Rankings do nothing for colleges that are engines of income and social mobility

by | Feb 17, 2017 | Founder’s Blog

 

This blog is a follow up on my recent rant on College Rankings (specifically the more predominant ones like the US News Rankings), where I asked College Rankings: What Are They Good For?

A significant, and very much influential, segment of the population seems to be happy with college rankings just the way they are. A closer look reveals that it is to the higher-income families that the college rankings and the top-ranked colleges, themselves, appeal the most. These families routinely pay the full freight, make large donations, and tout the college to others, feeding in to the reputational self- fulfilling prophecy.

To that point, a study published by The Equality of Opportunity Project and discussed in the New York Times recently, showed that at 38 of the top-ranked colleges in the U.S., enrolled significantly more students coming from the top 1 percent of the income scale than from the entire lower 60 percent of the scale. The same researchers developed and used a measure of a college’s mobility rate, which combines a college’s share of students from lower-income families with its success at propelling them from the bottom 40 percent into the upper 40 percent of the income distribution, and they found that none of the elite colleges and universities had a high mobility rate. In fact, the colleges with the highest mobility rates were not elite colleges but the mid-tier and public colleges.

This shows that the less elite colleges are more important engines of income and social mobility. Nevertheless, with widely publicized college rankings, and the pressure they create, that’s a hard message to sell. As professors Bastedo and Bowman’s research shows, rankings drive reputation, and of course reputation drives ranking.

For low- and middle-income families, college has long meant upward economic mobility: the degree to which children have a higher standard of living than their parents. However, the perpetuation of the reputation myths created by rankings undermines the ability of parents and students to pick the colleges that best meet students’ academic needs and their budgets. They create unreachable aspirations among a vast majority of potential students. They add expenses to college and university budgets that could be better spent on improving the educational experience for their students. And they do little to affect the upward mobility of students.

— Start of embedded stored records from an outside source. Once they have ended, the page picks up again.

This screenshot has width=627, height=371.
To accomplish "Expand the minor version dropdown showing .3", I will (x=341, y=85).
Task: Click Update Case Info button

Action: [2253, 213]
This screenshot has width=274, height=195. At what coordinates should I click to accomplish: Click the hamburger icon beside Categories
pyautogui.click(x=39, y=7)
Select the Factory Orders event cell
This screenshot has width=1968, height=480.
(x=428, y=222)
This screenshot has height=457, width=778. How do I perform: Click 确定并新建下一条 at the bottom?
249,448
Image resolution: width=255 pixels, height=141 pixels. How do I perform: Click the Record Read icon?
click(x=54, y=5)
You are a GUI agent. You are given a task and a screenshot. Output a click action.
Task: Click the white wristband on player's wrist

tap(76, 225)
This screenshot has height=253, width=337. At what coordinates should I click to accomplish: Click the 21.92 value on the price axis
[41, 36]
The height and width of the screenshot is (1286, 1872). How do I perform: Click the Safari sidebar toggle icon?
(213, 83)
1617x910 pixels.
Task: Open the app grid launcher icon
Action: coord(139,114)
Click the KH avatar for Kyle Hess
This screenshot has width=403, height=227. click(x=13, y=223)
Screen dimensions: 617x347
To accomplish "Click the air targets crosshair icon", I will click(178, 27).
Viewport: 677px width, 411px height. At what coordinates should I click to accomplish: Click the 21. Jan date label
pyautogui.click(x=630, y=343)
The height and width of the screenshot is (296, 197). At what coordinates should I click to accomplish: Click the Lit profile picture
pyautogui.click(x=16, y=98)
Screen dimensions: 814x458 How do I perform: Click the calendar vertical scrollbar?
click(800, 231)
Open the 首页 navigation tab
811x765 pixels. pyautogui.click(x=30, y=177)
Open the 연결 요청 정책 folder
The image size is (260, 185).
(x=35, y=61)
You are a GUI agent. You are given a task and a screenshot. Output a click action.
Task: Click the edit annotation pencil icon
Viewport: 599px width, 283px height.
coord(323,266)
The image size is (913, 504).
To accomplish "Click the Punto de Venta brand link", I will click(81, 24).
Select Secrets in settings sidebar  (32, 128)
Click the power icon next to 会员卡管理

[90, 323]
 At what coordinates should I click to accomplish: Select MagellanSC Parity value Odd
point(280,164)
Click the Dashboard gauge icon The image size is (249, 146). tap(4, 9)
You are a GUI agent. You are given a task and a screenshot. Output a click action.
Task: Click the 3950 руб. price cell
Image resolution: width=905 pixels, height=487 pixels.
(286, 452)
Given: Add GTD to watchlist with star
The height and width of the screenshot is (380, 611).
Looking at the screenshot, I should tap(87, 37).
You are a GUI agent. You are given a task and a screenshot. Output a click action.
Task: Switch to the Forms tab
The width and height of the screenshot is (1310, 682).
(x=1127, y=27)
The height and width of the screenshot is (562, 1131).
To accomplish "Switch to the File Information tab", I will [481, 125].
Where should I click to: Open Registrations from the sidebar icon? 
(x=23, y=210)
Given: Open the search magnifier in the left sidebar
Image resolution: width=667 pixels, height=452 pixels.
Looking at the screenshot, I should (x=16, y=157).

It is true that for the more discerning parents, there are some alternative rankings: Washington Monthly ranks colleges for their social mobility, while also offering regional lists of what it calls ‘Best bang for the buck colleges’. Forbes offers also a variety of alternative rankings (which can potentially lead to an information overload). And recently, the Economist created its ranking of best U.S. Universities, where the economic value of a university is equal to the gap between how much its students subsequently earn, and how much they might have made had they studied elsewhere’. Regardless, the colleges and universities that capture the dreams and imagination of most Americans remain unchanged.

I am reminded of a conversation with one low-income parent from Chelsea, MA, who related to me, “Despite all the schools that had admitted her, she still didn’t care. She was still waiting for Harvard. So one day, I came home and she was burying her head like this. I said, ‘Hello.’ She looks at me and she’s crying. And I said, ‘What’s the matter?’ ‘Oh, mama, they denied me,’ she said.”

We owe it to all of the families seeking the best education for their children at a cost they can bear, and to the colleges all across the country who do the hard work of educating each new generation, a system that is less dependent upon marketing and the maintenance of social and income barriers, and more dependent upon rewarding colleges for being engines of social and economic mobility.